Return verbatim the line containing "Task: Expand the Office dropdown chevron" together with all lines that follow it, through the end of the records.

• [Records to process]:

○ ○ ○ ○ ○ ○ ○

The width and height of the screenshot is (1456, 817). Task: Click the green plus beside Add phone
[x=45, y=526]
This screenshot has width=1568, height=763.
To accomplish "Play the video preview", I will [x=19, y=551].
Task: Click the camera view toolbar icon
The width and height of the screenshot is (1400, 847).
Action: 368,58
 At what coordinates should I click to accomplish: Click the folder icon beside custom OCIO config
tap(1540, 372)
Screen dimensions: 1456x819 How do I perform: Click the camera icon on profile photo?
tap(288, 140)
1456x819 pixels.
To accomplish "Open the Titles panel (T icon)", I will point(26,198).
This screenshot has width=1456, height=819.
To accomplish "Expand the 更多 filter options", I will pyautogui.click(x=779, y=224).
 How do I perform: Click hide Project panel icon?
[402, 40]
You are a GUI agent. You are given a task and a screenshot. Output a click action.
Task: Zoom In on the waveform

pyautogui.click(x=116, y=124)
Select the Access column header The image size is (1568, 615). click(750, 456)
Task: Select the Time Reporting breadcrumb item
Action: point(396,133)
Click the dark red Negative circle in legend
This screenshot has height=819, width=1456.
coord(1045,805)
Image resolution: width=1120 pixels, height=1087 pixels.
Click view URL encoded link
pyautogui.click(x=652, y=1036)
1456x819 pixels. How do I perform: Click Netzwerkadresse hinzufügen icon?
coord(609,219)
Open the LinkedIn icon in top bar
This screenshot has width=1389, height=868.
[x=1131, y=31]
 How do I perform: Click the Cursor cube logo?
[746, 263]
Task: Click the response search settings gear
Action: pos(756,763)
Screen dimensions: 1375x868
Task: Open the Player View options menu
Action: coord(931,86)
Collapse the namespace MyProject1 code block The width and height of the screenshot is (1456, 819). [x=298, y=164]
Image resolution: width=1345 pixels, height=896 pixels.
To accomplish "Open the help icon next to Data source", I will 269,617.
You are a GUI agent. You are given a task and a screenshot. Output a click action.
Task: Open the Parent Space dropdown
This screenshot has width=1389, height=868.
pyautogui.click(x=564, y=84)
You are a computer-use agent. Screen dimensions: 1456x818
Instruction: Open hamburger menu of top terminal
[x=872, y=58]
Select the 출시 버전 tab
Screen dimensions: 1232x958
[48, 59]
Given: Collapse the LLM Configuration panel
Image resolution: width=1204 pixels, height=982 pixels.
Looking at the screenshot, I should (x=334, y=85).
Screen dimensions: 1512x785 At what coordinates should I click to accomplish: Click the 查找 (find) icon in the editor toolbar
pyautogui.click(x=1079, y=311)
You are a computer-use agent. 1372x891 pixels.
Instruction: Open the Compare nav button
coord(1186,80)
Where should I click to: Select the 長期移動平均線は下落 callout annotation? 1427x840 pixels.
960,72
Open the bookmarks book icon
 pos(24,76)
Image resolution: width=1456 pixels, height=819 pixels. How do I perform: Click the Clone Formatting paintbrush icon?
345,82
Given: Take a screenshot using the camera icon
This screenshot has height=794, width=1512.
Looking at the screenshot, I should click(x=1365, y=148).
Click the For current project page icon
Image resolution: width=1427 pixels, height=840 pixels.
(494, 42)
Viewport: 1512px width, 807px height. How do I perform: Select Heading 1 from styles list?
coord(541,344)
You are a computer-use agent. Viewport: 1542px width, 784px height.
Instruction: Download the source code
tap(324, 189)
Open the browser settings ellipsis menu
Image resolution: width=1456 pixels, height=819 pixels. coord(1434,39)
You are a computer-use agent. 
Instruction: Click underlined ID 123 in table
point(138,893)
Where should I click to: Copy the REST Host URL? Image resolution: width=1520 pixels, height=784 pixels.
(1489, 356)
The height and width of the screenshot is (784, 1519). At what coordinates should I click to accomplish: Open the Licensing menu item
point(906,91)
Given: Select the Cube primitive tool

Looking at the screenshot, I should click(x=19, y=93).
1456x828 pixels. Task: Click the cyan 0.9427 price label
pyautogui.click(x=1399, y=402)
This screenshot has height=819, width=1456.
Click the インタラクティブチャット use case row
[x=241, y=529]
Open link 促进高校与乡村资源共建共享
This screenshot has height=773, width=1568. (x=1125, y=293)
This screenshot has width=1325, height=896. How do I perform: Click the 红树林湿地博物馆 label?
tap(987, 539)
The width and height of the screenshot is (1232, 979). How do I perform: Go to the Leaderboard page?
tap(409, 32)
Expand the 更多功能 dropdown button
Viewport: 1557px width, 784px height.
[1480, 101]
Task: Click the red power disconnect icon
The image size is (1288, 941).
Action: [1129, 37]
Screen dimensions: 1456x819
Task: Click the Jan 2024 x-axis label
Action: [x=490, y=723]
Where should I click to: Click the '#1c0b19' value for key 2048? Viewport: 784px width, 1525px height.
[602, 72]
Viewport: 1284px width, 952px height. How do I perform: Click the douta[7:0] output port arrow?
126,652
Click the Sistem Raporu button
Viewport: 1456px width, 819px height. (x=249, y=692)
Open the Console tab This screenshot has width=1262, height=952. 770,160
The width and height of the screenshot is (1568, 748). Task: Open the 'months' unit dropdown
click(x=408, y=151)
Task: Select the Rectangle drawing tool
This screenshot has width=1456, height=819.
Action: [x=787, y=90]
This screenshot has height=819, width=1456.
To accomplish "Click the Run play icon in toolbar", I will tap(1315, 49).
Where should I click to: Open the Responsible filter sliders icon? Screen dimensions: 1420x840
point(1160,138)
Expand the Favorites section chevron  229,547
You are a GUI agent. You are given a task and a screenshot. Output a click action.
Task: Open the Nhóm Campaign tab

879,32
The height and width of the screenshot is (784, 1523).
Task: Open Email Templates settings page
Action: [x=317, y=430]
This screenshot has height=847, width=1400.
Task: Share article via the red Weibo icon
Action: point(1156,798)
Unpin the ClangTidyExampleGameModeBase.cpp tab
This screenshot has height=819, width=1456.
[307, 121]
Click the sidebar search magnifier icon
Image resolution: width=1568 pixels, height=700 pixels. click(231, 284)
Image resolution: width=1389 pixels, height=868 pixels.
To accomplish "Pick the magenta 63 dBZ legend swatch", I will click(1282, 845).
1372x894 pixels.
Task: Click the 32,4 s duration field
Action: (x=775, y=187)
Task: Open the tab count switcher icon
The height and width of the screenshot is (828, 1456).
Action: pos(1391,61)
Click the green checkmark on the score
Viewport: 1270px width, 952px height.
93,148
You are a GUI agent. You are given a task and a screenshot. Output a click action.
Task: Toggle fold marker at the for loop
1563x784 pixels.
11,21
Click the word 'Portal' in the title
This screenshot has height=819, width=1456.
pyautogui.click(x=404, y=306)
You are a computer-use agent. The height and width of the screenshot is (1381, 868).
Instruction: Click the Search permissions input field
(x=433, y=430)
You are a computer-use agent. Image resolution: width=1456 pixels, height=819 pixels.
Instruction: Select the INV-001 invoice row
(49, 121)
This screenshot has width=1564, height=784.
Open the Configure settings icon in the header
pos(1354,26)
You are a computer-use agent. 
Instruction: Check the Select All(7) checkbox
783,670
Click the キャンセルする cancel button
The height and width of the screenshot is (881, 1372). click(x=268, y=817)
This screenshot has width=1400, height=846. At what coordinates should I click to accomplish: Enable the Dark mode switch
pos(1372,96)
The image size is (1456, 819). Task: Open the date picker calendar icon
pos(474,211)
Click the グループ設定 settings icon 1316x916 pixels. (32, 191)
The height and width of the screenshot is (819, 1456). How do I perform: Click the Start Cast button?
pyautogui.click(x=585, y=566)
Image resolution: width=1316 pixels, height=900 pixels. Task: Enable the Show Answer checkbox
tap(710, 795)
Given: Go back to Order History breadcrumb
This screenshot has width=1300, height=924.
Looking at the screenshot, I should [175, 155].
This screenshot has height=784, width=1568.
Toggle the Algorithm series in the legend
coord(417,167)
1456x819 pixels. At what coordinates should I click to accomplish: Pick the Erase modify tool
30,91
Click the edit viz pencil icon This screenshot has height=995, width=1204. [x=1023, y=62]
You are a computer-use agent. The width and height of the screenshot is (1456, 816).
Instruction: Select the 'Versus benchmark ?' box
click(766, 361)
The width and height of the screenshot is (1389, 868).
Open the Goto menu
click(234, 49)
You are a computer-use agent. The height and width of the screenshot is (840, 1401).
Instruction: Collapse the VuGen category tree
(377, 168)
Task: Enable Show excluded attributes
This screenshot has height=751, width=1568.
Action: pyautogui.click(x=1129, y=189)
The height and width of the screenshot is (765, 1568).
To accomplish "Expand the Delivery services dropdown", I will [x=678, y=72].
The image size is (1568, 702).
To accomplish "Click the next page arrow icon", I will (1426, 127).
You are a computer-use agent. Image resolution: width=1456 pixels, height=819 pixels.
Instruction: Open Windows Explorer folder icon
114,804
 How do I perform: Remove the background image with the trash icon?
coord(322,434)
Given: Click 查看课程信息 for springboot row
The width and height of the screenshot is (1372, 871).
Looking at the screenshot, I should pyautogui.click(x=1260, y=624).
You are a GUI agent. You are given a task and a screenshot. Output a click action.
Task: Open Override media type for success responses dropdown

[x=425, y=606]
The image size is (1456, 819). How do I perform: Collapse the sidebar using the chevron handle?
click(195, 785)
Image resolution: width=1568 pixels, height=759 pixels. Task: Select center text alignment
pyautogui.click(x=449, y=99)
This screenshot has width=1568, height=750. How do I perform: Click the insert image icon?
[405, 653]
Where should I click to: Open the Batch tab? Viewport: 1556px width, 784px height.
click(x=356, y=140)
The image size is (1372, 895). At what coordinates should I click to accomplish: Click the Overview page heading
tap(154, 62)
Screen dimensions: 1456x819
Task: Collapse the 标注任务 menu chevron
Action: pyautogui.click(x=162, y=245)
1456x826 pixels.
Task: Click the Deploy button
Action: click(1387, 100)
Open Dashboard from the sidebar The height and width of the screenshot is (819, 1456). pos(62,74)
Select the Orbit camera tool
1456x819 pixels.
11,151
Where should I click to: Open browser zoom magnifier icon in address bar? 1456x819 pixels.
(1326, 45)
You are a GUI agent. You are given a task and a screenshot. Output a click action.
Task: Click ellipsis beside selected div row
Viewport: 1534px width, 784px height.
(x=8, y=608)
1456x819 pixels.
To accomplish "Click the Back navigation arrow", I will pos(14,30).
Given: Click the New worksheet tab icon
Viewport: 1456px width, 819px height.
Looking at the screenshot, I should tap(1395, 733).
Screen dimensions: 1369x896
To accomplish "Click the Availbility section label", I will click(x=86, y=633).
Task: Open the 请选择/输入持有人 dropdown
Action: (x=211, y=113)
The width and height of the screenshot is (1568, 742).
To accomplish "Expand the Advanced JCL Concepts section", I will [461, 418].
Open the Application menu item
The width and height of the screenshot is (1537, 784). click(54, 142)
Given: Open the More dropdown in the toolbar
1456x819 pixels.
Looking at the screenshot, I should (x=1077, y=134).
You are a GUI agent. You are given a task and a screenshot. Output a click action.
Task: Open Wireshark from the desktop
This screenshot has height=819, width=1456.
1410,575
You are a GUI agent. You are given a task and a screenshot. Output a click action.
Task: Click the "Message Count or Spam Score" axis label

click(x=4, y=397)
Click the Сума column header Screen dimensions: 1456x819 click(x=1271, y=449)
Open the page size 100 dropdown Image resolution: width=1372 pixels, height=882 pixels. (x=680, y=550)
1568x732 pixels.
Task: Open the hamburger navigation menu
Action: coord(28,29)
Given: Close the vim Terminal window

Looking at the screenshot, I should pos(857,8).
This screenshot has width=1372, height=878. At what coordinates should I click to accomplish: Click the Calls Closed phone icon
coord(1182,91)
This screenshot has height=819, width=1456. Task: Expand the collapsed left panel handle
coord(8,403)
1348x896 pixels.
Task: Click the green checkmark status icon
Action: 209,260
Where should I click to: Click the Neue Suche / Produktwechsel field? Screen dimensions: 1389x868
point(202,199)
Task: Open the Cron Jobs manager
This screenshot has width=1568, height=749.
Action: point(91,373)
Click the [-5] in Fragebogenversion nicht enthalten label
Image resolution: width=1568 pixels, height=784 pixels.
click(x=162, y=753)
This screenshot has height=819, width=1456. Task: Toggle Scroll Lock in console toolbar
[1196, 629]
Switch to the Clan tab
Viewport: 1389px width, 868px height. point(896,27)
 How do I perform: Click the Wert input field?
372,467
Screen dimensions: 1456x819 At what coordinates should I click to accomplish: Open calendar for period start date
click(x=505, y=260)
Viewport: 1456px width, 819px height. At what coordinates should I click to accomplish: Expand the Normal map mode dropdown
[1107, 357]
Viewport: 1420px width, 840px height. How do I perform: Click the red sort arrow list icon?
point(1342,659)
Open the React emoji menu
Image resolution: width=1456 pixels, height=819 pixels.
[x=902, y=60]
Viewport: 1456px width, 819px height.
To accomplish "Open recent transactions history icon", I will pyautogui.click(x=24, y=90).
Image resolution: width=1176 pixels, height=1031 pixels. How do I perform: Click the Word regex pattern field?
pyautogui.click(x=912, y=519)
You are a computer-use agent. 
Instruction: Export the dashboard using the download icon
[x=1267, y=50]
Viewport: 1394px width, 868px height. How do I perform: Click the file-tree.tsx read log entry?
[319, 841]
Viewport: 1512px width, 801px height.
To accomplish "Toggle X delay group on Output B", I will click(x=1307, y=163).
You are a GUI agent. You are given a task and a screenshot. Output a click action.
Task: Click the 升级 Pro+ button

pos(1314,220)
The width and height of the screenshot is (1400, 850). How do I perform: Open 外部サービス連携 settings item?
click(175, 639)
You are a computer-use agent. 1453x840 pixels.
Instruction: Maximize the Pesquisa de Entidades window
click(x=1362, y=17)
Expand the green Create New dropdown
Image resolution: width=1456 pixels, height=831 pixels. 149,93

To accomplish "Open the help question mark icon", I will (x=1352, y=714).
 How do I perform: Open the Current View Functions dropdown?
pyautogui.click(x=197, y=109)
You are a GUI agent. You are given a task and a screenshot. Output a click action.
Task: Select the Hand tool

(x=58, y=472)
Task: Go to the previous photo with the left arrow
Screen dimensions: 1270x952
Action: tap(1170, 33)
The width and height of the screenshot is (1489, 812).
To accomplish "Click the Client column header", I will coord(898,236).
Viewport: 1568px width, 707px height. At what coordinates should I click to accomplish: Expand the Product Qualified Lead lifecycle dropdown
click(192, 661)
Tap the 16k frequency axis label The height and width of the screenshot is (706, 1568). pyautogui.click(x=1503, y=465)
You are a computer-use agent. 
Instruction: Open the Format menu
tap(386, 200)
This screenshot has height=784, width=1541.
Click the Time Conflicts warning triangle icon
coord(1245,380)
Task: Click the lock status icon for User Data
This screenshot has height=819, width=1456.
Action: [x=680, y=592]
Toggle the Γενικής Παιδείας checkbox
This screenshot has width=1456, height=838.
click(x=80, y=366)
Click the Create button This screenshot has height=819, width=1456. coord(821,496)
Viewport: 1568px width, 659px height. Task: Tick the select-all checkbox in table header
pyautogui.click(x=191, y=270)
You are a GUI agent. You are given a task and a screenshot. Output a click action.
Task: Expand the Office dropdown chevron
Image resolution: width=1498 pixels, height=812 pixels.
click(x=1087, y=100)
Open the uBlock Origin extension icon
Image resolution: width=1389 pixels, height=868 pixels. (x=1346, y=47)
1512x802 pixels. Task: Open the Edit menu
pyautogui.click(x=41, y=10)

○ ○ ○ ○ ○ ○ ○

• [Written solution]:
Task: Expand the Office dropdown chevron
Image resolution: width=1498 pixels, height=812 pixels.
click(x=1087, y=100)
Open the uBlock Origin extension icon
Image resolution: width=1389 pixels, height=868 pixels. (x=1346, y=47)
1512x802 pixels. Task: Open the Edit menu
pyautogui.click(x=41, y=10)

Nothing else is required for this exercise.